Extrait du document:
────
Sur la base de ces simples constatations, qui apparaissent dans l'Evangile, nous pouvons effectuer deux réflexions. La première est que Jésus accueille dans le groupe de ses proches un homme qui, selon les conceptions en vigueur à l'époque en Israël, était considéré comme un pécheur public. En effet, Matthieu manipulait non seulement de l'argent considéré impur en raison de sa provenance de personnes étrangères au peuple de Dieu, mais il collaborait également avec une autorité étrangère odieusement avide, dont les impôts pouvaient également être déterminés de manière arbitraire. C'est pour ces motifs que, plus d'une fois, les Evangiles parlent à la fois de "publicains et pécheurs" (Mt 9, 10; Lc 15, 1), de "publicains et de prostituées" (Mt 21, 31). En outre, ils voient chez les publicains un exemple de mesquinerie (cf. Mt 5, 46:  ils aiment seulement ceux qui les aiment) et ils mentionnent l'un d'eux, Zachée, comme le "chef des collecteurs d'impôts et [...] quelqu'un de riche" (Lc 19, 2), alors que l'opinion populaire les associait aux "voleurs, injustes, adultères" (Lc 18, 11). Sur la base de ces éléments, un premier fait saute aux yeux:  Jésus n'exclut personne de son amitié. Au contraire, alors qu'il se trouve à table dans la maison de Matthieu-Levi, en réponse à ceux qui trouvaient scandaleux le fait qu'il fréquentât des compagnies peu recommandables, il prononce cette déclaration importante:  "Ce ne sont pas les gens bien portants qui ont besoin du médecin, mais les malades. Je suis venu appeler non pas les justes, mais les pécheurs" (Mc 2, 17).
────
Données brutes:
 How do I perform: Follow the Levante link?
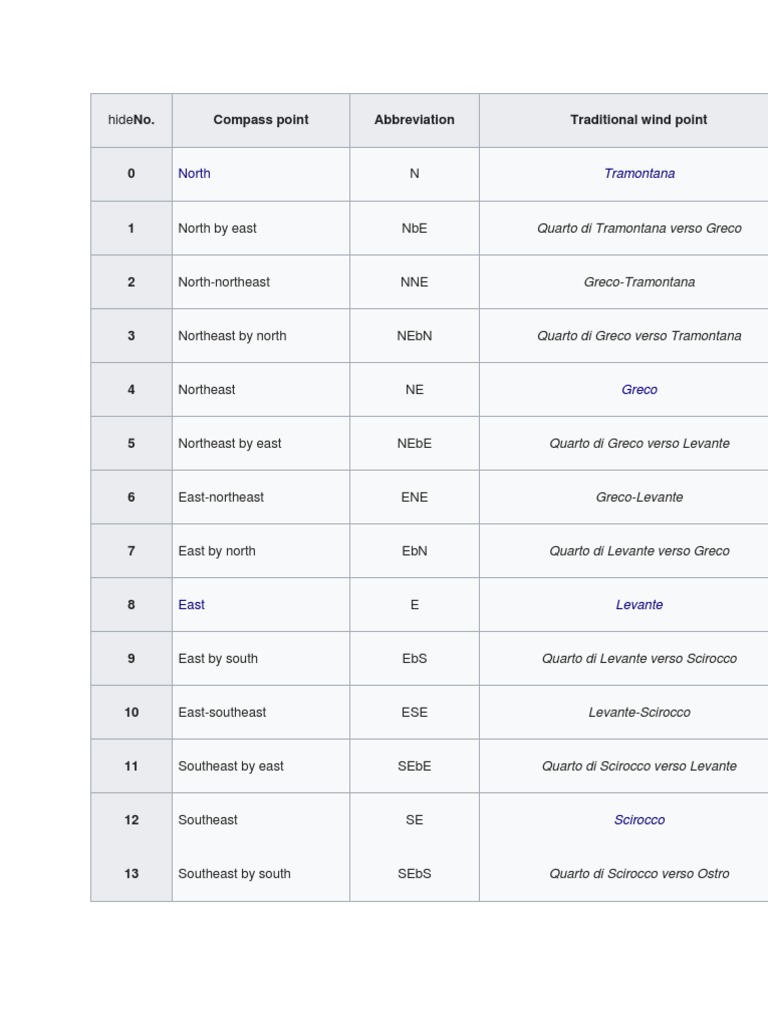click(639, 605)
────
Objectif:
Dans l'extrait sur l'appel de Matthieu, où se trouve Jésus quand il répond à ceux que ses fréquentations scandalisent ?

Résultat attendu:
À table dans la maison de Matthieu-Levi.